Late last year it was revealed that commissioners can choose an unlimited number of services to designate as ‘commissioner requested services’ (CRS). The application process opened last moth, and can take up to four months to complete. 

Dorsett believes the CRS process is another “big responsibility” for commissioners to take on. 

“You’ve got to make sure that the providers you buy healthcare from are going to be around to deliver that healthcare,” he said. 


“One of the ways you do that is through due diligence, but another way is to figure out what is really essential and to avail yourself of the extra regulation that the law has given you to protect you and your patients. 

“[Commissioners] are busy people, but I think that they would not be completely doing their jobs if they hadn’t made sure that the services they are commissioning for the public are secure.” 

Designating services is an “added layer of protection” for commissioners, Dorsett said. 

He said: “If there would be major health impacts from them not being there, then they are an essential part of the fabric of NHS provision, and we need to have arrangements in place to make sure that patients don’t suffer.” 

A newly enshrined Monitor function will see the regulator begin to license independent providers. Eligible providers have to apply by the end of March, in order to be fully licensed by 1 April. 

This new function will mean that independent providers are subject to the same financial scrutiny as NHS providers. 

The providers will have to show business plans and other potentially sensitive information to Monitor, which will be used to decide whether the organisation is financially viable. 

Although CCGs and other commissioners will not have direct access to the reports created, independent providers that are having financial issues will be flagged on the Monitor website.

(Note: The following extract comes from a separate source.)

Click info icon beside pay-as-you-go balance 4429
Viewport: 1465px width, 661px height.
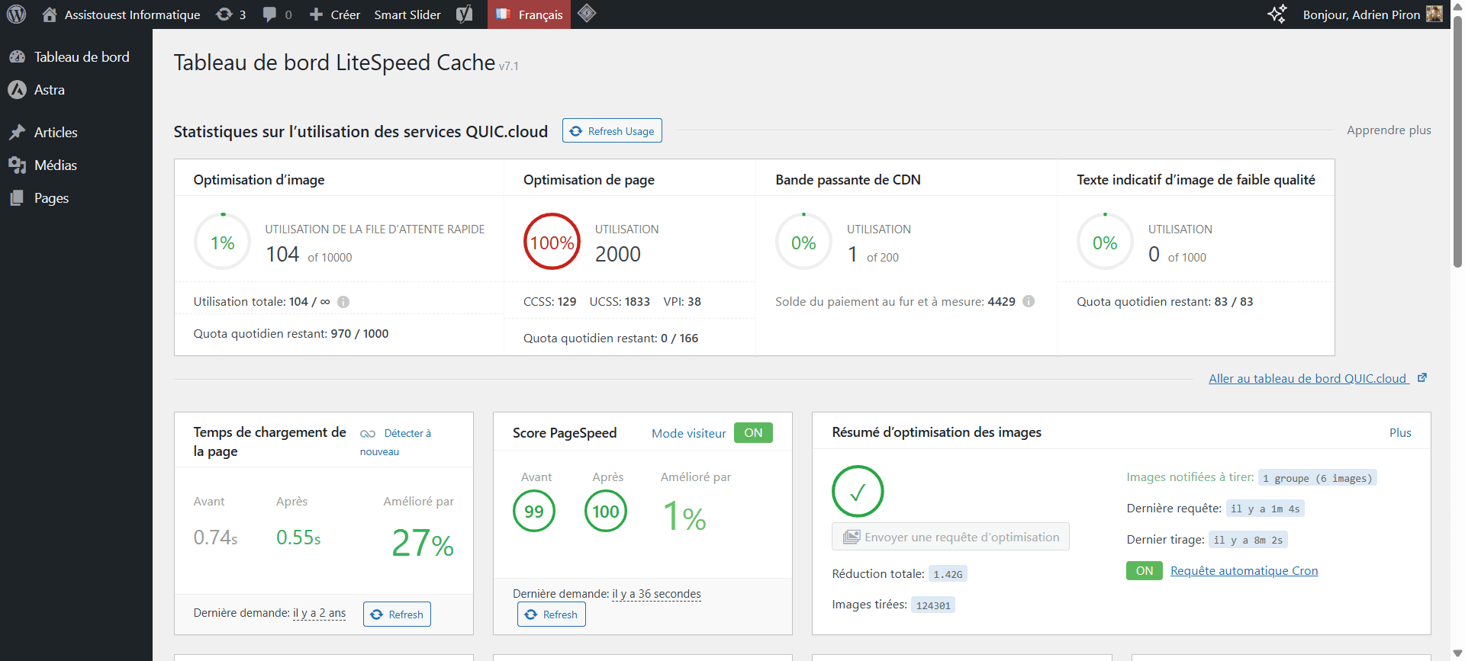(1029, 301)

“This will provide [commissioners] with a regulatory oversight, which should give them confidence to focus their time on the mainstays of commissioning – the quality of the service and delivery to patients,” said Dorsett. 

He added: “We will see what additional briefing commissioners might like [later]. We’re not going to be publishing financial reports, but we will be doing the regulation, which CCGs will be able to take comfort from.”  

The regulator is set to release final details of the consultation into licensing of private providers and commissioner requested services over the next few weeks.